More abuse in justice fight
‘‘I felt terrible. I would vomit and cry and often beg them not to do it again.’’
Joan Bellingham ECT abuse survivor
A woman who was repeatedly subjected to electroconvulsive therapy in Christchurch for her sexuality says her struggle for redress was almost as bad as the abuse itself.
Survivors of abuse in state care are giving evidence at a public hearing before the royal commission in Auckland about their struggles to get recognition of their experiences with government departments.
Joan Bellingham told the commission yesterday that in the 1970s she was a student nurse at Burwood Hospital.
Sexuality was not often discussed in 1970s Christchurch but Bellingham was always open about being homosexual.
‘‘I was told that I needed treatment and was taken to Princess Margaret Hospital that same day … There was no choice in the matter.’’
Bellingham would spend the next 12 years in and out of hospital. She never completed her nurse training.
Her stays in hospital sometimes lasted months. Afterwards she would return to her parents’ home.
‘‘I became so used to the hospital it became a part of me ... By the end of my time as a patient, I had become institutionalised.’’
She was heavily medicated, ‘‘like a walking zombie’’, and underwent electroconvulsive therapy more than 200 times.
‘‘It felt like razor blades going through my body.
‘‘Every time after the shock therapy I felt faint, dizzy and vomited. I felt terrible. I would vomit and cry and often beg them not to do it again.’’
The ECT would sometimes leave her blind and she had to ring a bell in her locked room if she needed to go to the bathroom.
‘‘I felt so humiliated. It felt like I had no reason to live. I hated myself.’’
The ECT left her with weeping sores on her scalp that can still be seen by hairdressers more than 40 years later.
Bellingham said the drugs have had a huge effect on her memory, and she remembers nothing from her twenties.

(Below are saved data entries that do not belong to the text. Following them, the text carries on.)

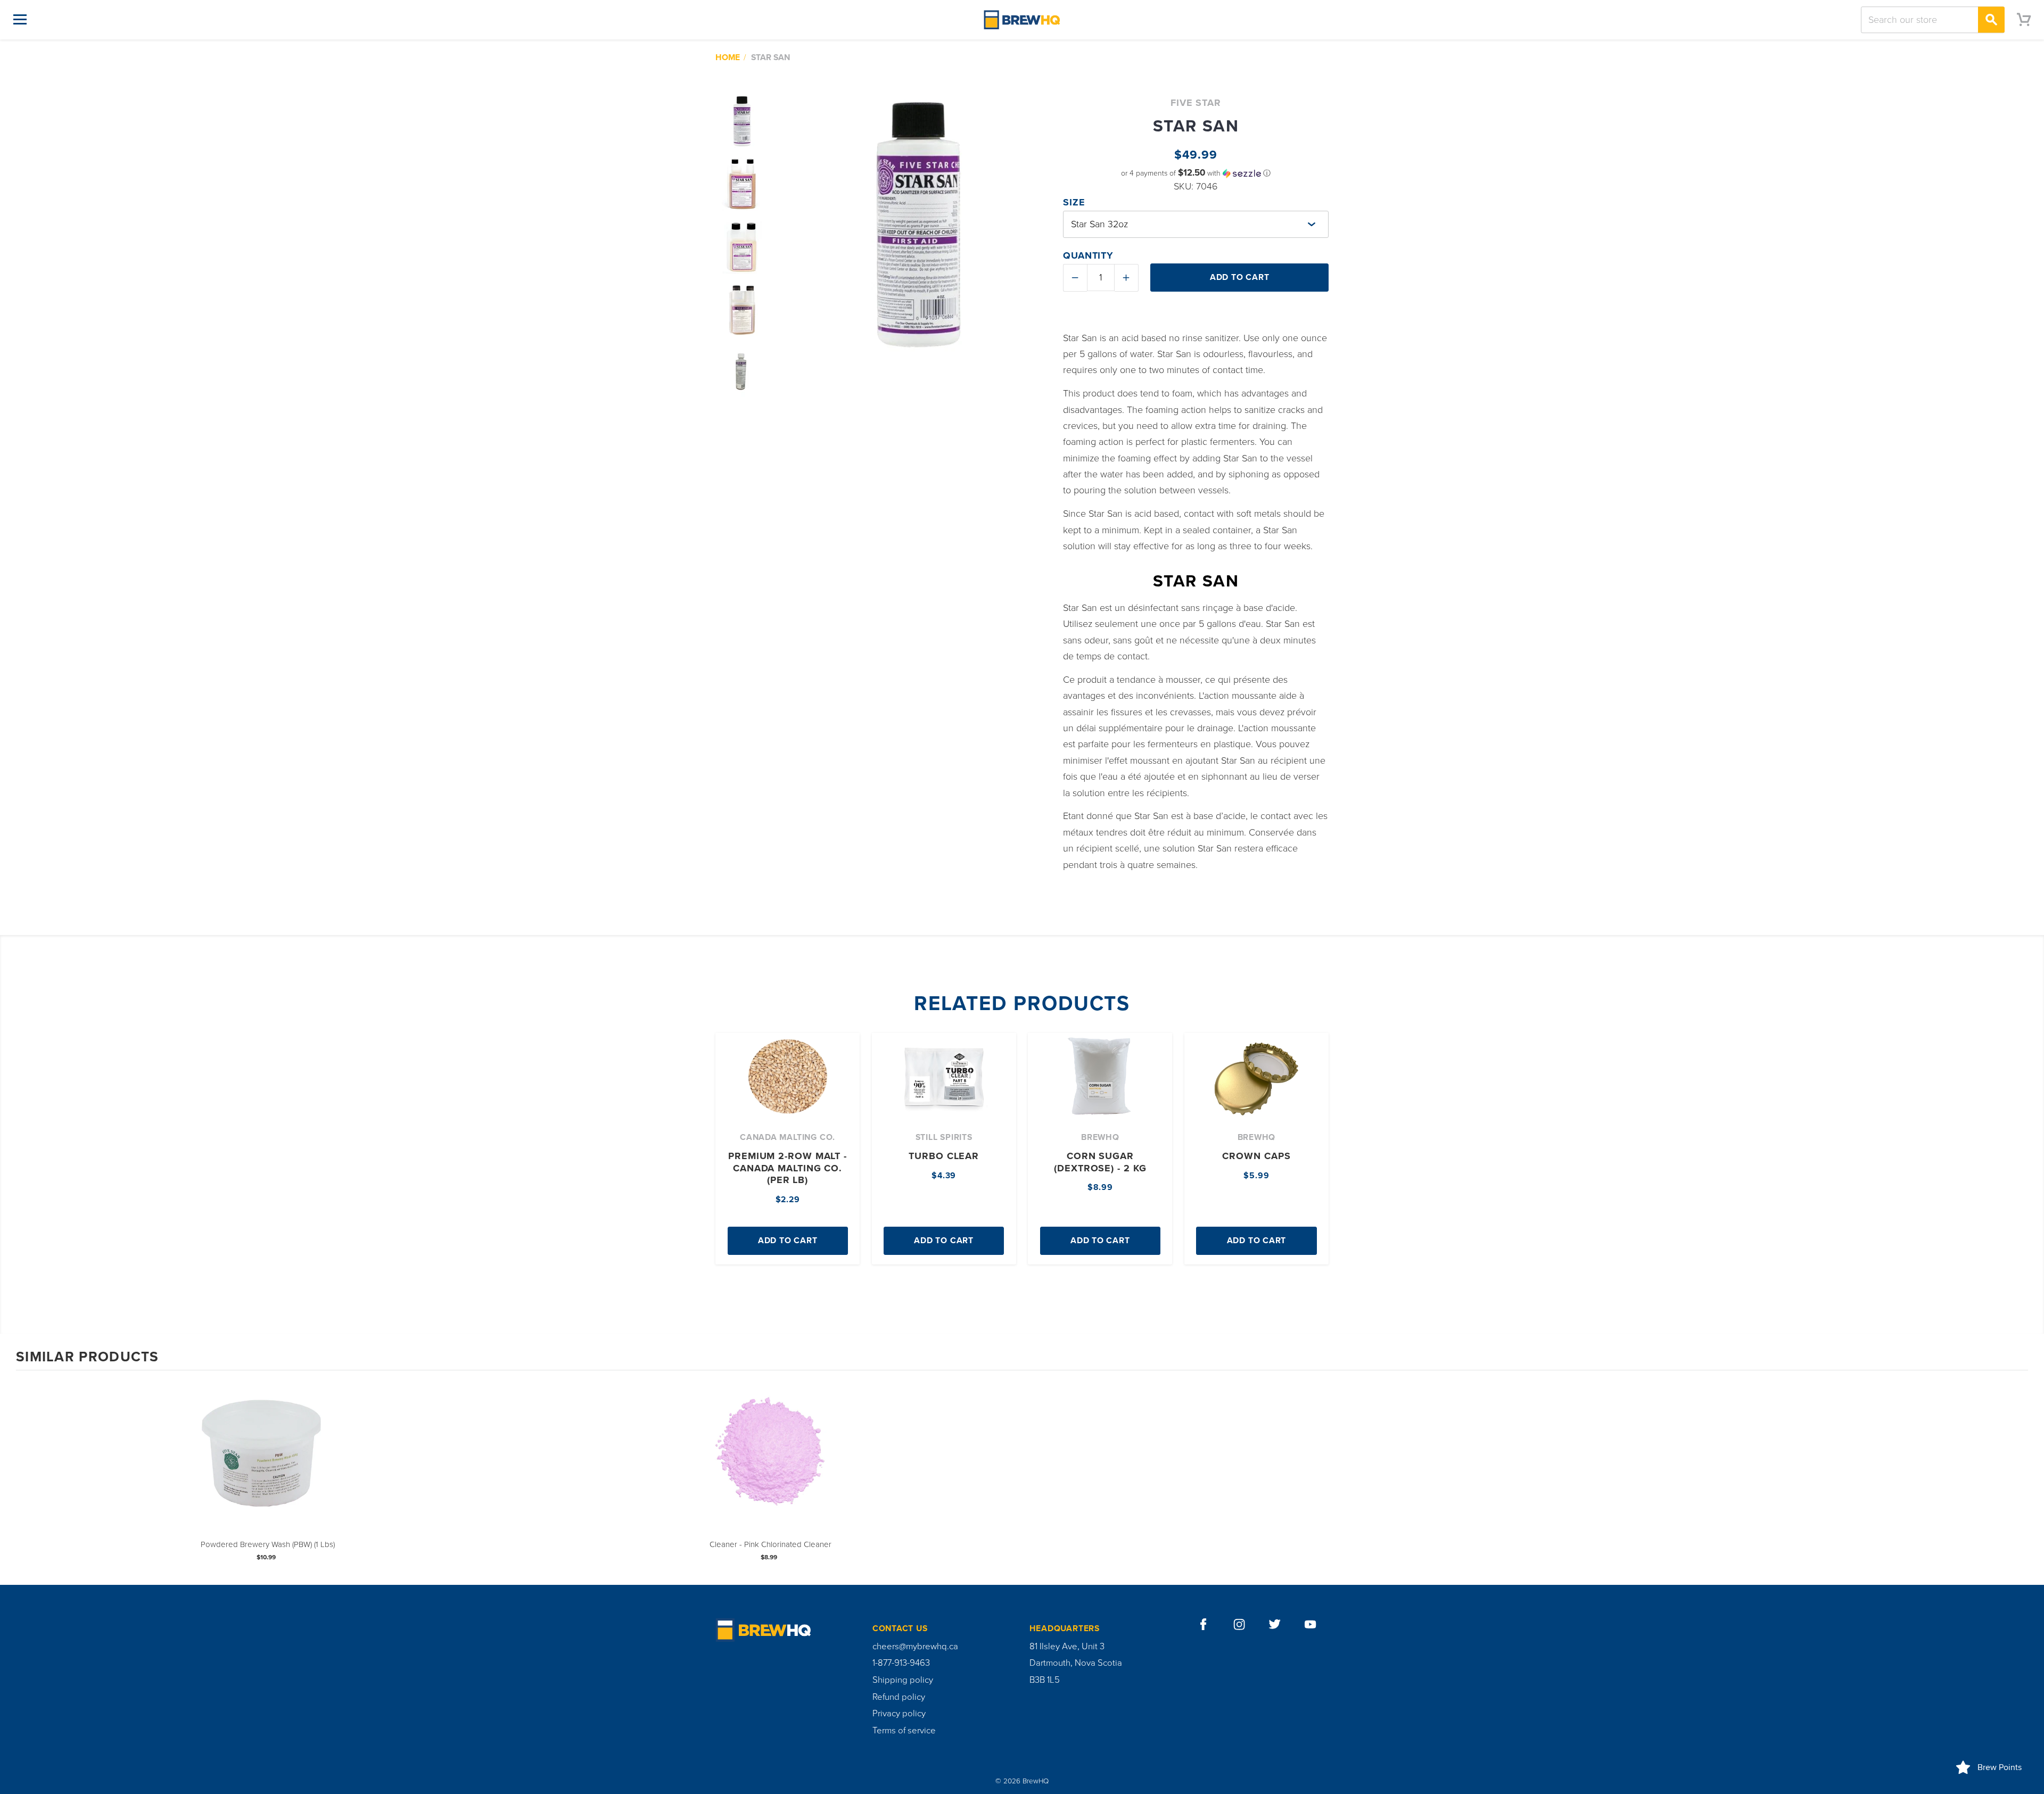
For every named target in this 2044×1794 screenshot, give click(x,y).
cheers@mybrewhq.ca (915, 1646)
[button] (1196, 173)
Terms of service (904, 1730)
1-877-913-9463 (901, 1663)
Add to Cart (788, 1240)
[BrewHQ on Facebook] (1204, 1624)
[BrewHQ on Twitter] (1275, 1624)
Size (1074, 202)
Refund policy (898, 1697)
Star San (770, 57)
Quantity (1088, 255)
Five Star (1196, 103)
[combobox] (1933, 19)
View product (267, 1468)
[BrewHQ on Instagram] (1239, 1624)
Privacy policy (899, 1713)
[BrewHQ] (1022, 19)
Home (727, 57)
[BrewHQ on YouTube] (1311, 1624)
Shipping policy (902, 1680)
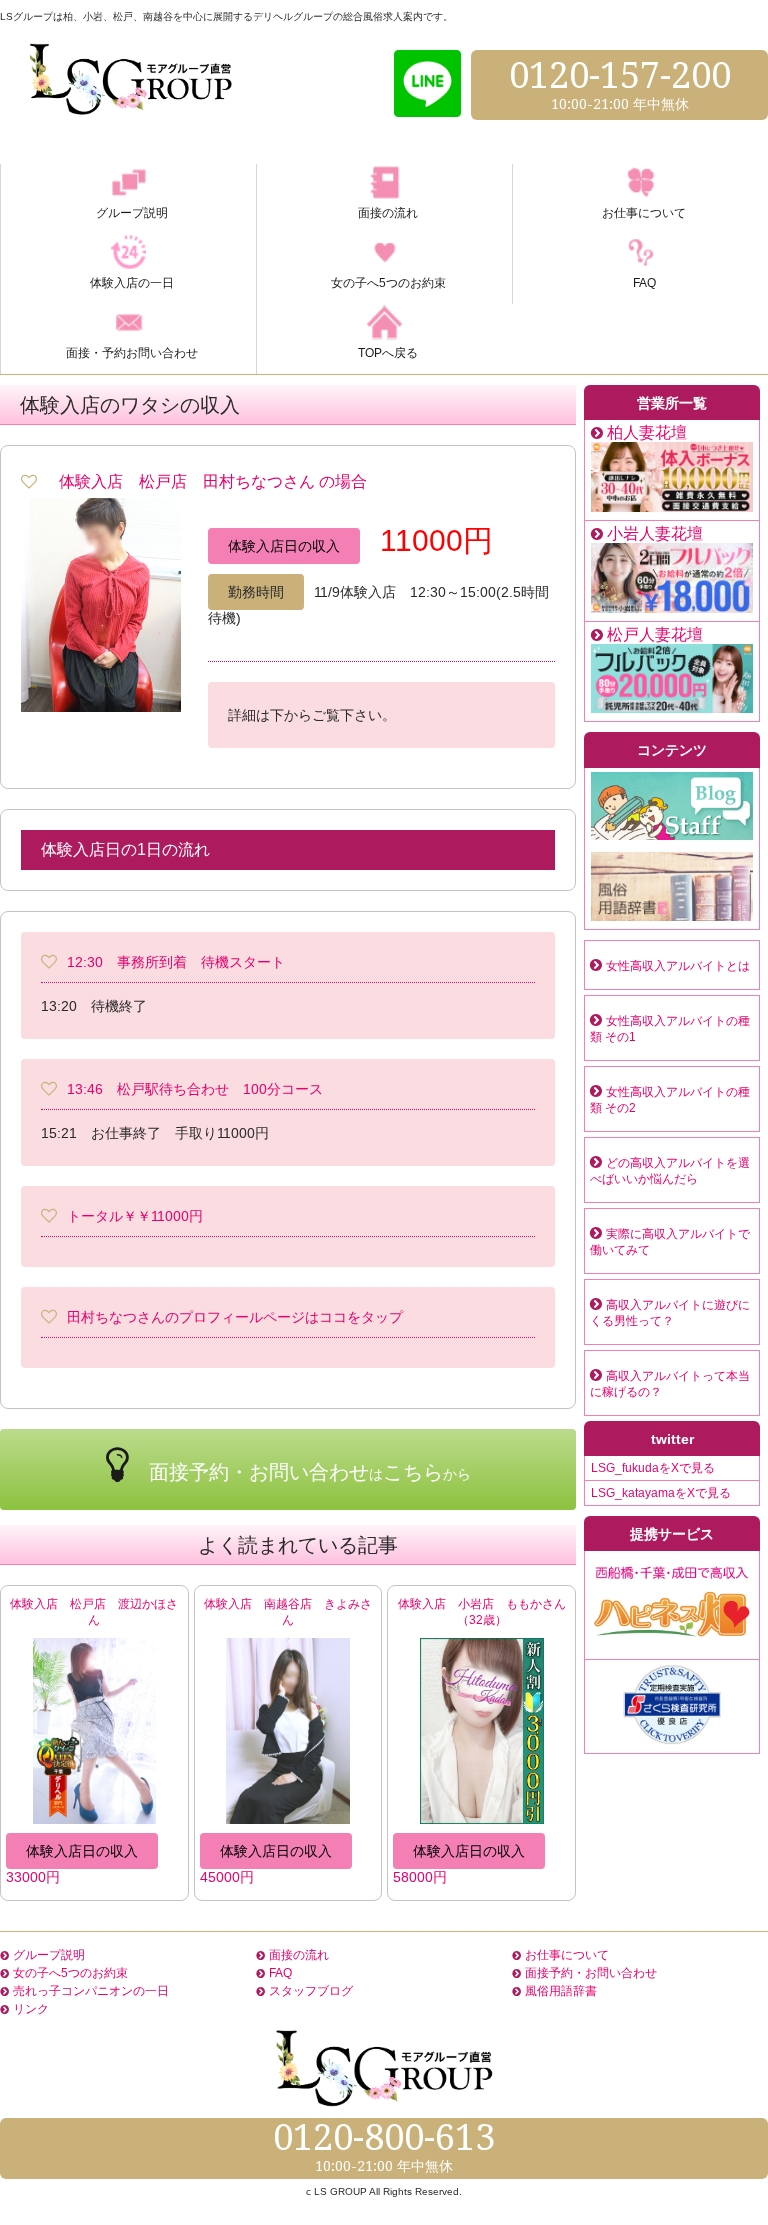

Bellingham tried to take legal action in 2005 but the case didn’t progress because of the time that had passed.
Her local MP Jim Anderton wrote letters on her behalf in 2010 to the then-attorney general Chris Finlayson, and health minister Jonathan Coleman, but there was never a meaningful response, she said.
‘‘The uncertainty associated with seeking redress was almost as bad as the original abuse. My hope is that no one has to go through what I went through.’’
She approached ACC for compensation in the 1990s.
‘‘I can remember ACC said they couldn’t believe I had burns to my scalp caused by electrodes. They said that it could have been cigarette burns.’’
Bellingham has never been a smoker.
ACC eventually paid her $11,500 for her burns and ongoing headaches.
In 2012, Bellingham approached the Crown Health Funding Agency for redress and later received an offer of $4000 for a wellness payment and $4250 towards her legal fees.
Despite an apology, there was no admission that authorities had done anything wrong.
Bellingham said the entire process was difficult and uncertain.
‘‘I constantly felt like I was battling uphill to get people to recognise me or believe what I was saying actually happened.’’
She asked the commission to advocate for support and resources to be given for those seeking redress from government departments.